In [1]:
%load_ext autoreload

%autoreload 2

In [2]:
import os
import time

import torch

import numpy as np

import matplotlib.pyplot as plt

from model_builder import get_model, get_default_spec, save_model, load_model

from scripts.model_configs import *

# Setting params

In [6]:
device = 'cuda'
base_path = os.path.join('.')

In [7]:
def train_function(config_sample, i, add_name=''):
 start_time = time.time()
 N_epochs_to_save = 50
 
 def save_callback(model, epoch):
 if not hasattr(model, 'last_saved_epoch'):
 model.last_saved_epoch = 0
 if ((time.time() - start_time) / (maximum_runtime * 60 / N_epochs_to_save)) > model.last_saved_epoch:
 print('Saving model..')
 config_sample['epoch_in_training'] = epoch
 save_model(model, base_path, f'models_diff/prior_diff_real_checkpoint{add_name}_n_{i}_epoch_{model.last_saved_epoch}.cpkt',
 config_sample)
 model.last_saved_epoch = model.last_saved_epoch + 1 # TODO: Rename to checkpoint
 
 model = get_model(config_sample
 , device
 , should_train=True
 , verbose=1
 , epoch_callback = save_callback)
 
 return

# Check synthetic data fitting

#### Workflow functions

In [8]:
def generate_test_data(test_gp_params):
 # Generate test data
 config = {**test_gp_params}

 config['verbose'] = False
 config['differentiable'] = False
 #config['bptt'] = config['bptt_in_training']

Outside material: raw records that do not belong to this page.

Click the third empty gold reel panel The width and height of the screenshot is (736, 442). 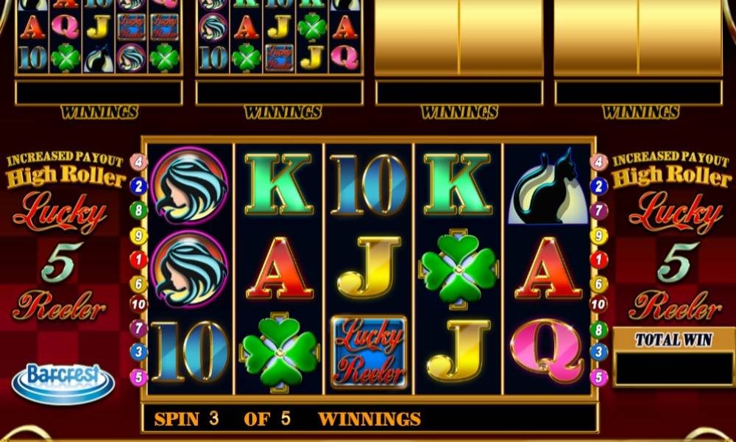tap(459, 37)
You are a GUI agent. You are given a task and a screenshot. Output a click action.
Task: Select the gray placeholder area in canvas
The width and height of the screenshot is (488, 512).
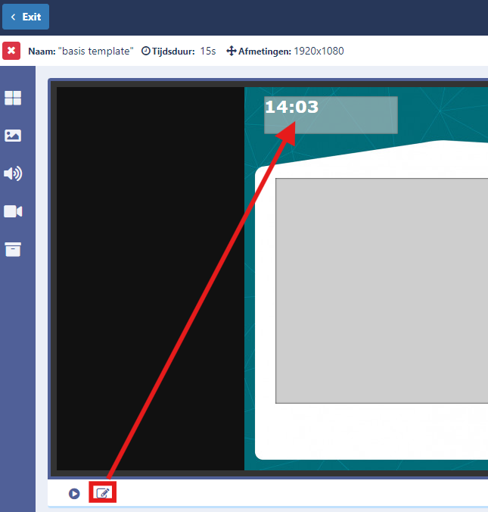[x=382, y=291]
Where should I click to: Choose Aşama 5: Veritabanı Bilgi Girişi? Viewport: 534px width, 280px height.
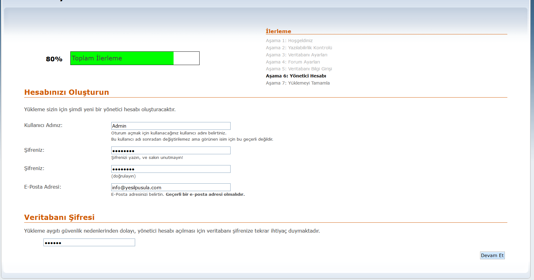(x=299, y=69)
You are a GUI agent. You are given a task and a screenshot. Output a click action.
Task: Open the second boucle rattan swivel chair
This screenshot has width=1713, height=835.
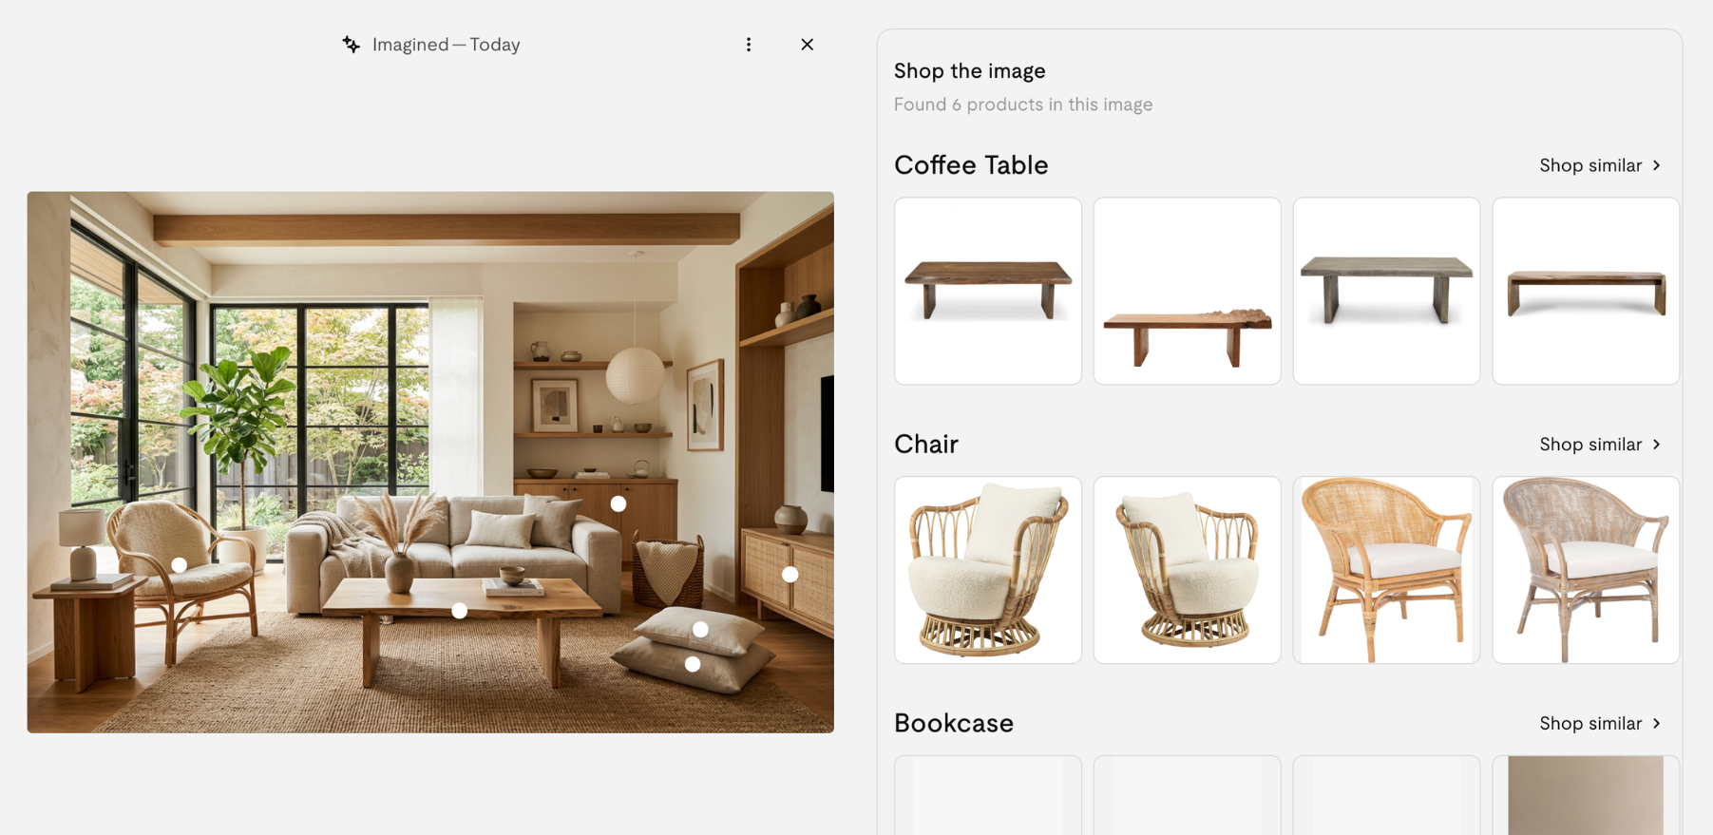(x=1188, y=570)
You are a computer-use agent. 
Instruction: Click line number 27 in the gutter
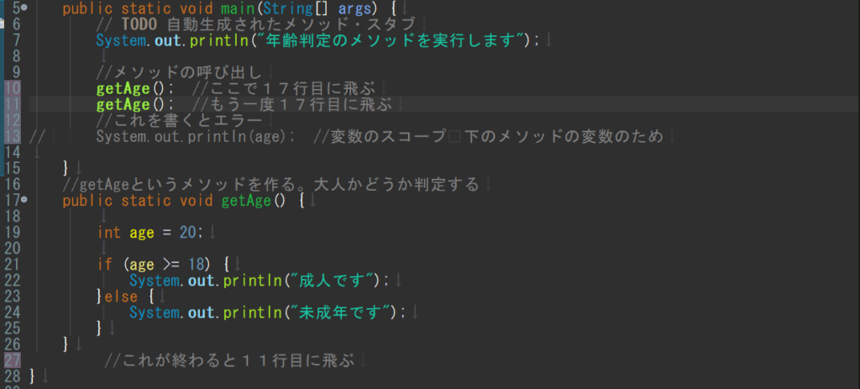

 model_test_data = get_model(config, device, should_train=False, verbose=True)
 (hp_embedding, data, targets_), targets = next(iter(model_test_data[3]))
 (hp_embedding, data, targets_), targets = (hp_embedding, data.to(device), targets_.to(device)), targets.to(device)
 
 return (hp_embedding, data, targets_), targets

def evaluate_hp_range(model, hparam_true, vary_hparam_ind, data, targets, eval_pos, plot_step_size):
 losses, hparams = [], []
 for l in np.arange(-1.74, 1.74, plot_step_size):
 hparam = [*hparam_true]
 hparam[vary_hparam_ind] = l
 hp_embedding_used = torch.tensor(hparam).to(device).float()
 with torch.inference_mode():
 outputs = torch.sigmoid(model[2]((hp_embedding_used.repeat(data.shape[1], 1), data, targets.float()), single_eval_pos=eval_pos)).squeeze(-1)
 
 loss = torch.nn.BCELoss()(outputs.flatten(), targets[eval_pos:].flatten()).detach().cpu()
 losses += [loss]
 hparam_real = [diff_hparams_f[i][1](hp) for i, hp in enumerate(hparam)]
 hparams += [hparam_real]
 
 print(loss, hparam_real, hparam, outputs.shape)
 return np.array(losses), np.array(hparams)

In [9]:
def differentiable_hparam_tuning_workflow(config_sample, hparam_label, batch_size=4, N_grad_steps=50, plot_step_size=0.1):
 test_gp_params = {
 "lengthscale": 1.0,
 #"lengthscale_mean": true_lengthscale,
 #"lengthscale_std": 0.5,
 "noise": 0.2,
 "outputscale": 1.0,
 'batch_size': batch_size
 }
 config_sample.update(test_gp_params)
 (hp_embedding, data, targets_), targets = generate_test_data(config_sample)
 hparam_true = [diff_hparams_f[i][0](test_gp_params[hp]) for i, hp in enumerate(diff_hparams_keys)]
 #hparam_true = [test_gp_params[hp] for i, hp in enumerate(diff_hparams_keys)]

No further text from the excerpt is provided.